▸ EXERCISE PROMPT: According to the School of Everything text, how do the site's creators expect to make a profit?

# start of QUOTED TEXT

School of Everything connects people who want to learn with passionate teachers in their local area. The award-wining site is free to join for both people who want to learn and people who want to teach. Teachers register online and create a personal page giving information on their lessons, the qualifications offered and the format in which they teach - for example workshops or one-to-one sessions. Potential pupils find their perfect tutor simply searching by subject, learning category and location. They can then send them a message, arrange to meet and begin learning their new subject.

Some are referring to the School of Everything as the ‘ebay of learning’ which is apt given that the SoE creators expect to generate a profit by charging a commission on the teacher-pupil transactions facilitated through its site. Think of it as a global marketplace of ideas, with a catch – the exchange of ideas (i.e., learning) is envisioned to occur in face-to-face local interaction rather than virtually. It strikes me as an excellent idea – one that harnesses the power of peer-to-peer technology but ultimately brings teachers and pupils together in person where genuine teaching, guidance and mentoring actually takes place. And it has potentially broad appeal with expertise ranging from yoga to philosophy to cooking to driving instruction.

# end of QUOTED TEXT
# start of MATERIAL PROVIDED

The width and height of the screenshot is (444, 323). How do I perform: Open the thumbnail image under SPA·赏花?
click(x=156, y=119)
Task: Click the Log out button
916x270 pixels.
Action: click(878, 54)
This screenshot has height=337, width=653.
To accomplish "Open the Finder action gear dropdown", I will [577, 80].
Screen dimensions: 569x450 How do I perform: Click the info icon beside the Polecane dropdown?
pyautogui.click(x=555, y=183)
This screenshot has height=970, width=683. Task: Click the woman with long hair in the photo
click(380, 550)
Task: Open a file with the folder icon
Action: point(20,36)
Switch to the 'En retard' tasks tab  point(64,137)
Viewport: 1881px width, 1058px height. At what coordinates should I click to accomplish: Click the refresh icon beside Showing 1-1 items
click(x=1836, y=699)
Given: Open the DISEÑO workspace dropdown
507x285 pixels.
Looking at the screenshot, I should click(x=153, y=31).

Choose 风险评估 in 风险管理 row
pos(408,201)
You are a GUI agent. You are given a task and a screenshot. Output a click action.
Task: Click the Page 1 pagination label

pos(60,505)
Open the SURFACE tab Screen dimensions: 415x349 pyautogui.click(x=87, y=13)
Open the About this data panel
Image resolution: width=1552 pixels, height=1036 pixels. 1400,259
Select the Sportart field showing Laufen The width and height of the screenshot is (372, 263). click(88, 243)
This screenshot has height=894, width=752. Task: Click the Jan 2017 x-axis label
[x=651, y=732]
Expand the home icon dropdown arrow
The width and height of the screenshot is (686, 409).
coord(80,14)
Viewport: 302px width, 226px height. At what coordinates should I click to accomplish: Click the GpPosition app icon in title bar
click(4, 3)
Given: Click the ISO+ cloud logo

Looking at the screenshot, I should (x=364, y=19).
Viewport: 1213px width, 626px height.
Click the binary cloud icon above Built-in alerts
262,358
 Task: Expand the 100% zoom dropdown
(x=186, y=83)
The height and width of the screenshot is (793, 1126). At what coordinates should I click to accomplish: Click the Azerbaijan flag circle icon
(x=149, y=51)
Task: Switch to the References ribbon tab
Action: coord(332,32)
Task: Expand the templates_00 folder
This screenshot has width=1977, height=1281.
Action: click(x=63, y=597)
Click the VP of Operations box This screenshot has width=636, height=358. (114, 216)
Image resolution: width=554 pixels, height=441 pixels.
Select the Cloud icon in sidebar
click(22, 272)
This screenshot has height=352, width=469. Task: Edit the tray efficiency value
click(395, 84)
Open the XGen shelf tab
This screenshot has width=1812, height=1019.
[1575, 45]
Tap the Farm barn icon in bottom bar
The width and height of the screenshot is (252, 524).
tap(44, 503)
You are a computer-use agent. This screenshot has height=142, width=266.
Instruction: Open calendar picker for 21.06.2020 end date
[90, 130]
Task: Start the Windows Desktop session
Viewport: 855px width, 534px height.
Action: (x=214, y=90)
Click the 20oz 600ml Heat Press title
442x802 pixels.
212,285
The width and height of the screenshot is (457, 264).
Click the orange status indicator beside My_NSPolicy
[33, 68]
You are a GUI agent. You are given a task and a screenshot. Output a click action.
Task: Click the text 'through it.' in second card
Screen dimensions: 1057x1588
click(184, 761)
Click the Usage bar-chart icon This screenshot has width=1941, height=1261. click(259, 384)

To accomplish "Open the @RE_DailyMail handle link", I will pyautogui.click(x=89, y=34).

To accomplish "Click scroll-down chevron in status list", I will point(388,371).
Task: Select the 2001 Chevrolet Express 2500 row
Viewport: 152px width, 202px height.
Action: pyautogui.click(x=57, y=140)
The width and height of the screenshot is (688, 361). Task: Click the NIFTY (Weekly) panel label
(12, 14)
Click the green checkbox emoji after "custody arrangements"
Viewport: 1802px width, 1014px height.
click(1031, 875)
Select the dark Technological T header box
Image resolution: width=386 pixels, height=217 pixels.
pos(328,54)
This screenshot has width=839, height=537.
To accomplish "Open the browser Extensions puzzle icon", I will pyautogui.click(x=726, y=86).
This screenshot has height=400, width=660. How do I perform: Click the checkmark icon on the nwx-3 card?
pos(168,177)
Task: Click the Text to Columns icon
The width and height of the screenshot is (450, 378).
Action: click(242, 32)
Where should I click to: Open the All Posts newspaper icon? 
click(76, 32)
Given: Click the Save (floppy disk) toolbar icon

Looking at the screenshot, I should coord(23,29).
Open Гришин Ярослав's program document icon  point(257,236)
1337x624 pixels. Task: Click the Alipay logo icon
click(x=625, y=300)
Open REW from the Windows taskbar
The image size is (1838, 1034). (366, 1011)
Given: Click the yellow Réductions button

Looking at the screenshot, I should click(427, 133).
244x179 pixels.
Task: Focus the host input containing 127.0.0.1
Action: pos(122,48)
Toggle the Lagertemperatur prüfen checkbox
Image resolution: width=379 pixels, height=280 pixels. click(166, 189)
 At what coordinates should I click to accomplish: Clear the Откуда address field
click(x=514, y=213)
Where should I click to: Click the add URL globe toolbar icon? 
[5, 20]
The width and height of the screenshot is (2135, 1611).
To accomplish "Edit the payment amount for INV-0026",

# end of MATERIAL PROVIDED

▸ SOLUTION TO THE EXERCISE: By charging a commission on the teacher-pupil transactions facilitated through the site.